Fresh and fun ideas fill 'Splendid Table'

'The Splendid Table's How to Eat Supper' is full of instructive recipes such as plumped ginger-caramel shrimp. "The Splendid Table's How to Eat Supper" is full of instructive recipes such as plumped ginger-caramel shrimp.
Email|Print|Single Page| Text size + By Susan Chang
Globe Correspondent / May 7, 2008

I've spent a week trying to figure out why I so like "The Splendid Table's How to Eat Supper," by Lynn Rossetto Kasper and Sally Swift, host and producer, respectively, of the popular National Public Radio show.
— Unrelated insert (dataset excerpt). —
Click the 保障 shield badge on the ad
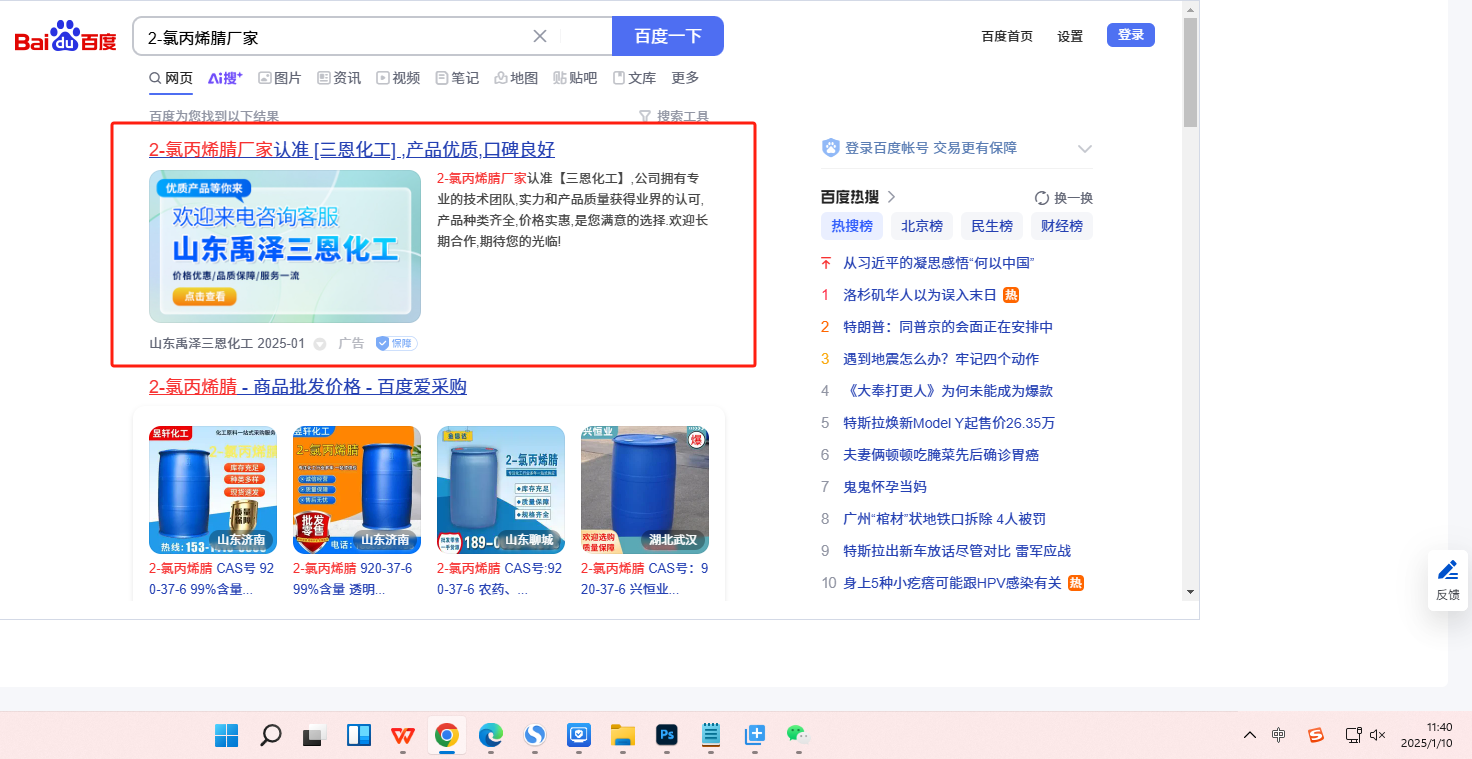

I keep suspecting it's for the wrong reasons, like the book's typeface, a bouncy mix of quirky-yet-legible fonts; the way the recipes are larded with sidebars, literary quotes, cooking tips; and unpretentious photographs. Not reasons to recommend a cookbook.

By the time I'd gone through the book once, it was bristling with yellow stickies, like a well-read hedgehog. Ingredients are multicultural, but not esoteric - preserved lemon, hoisin sauce, and pumpkin seeds; rather than whole lavender buds or piment d'Espelette. Yet recipes aren't dumbed-down versions of their ethnic originals; they seem completely fresh. One great idea seems to follow another.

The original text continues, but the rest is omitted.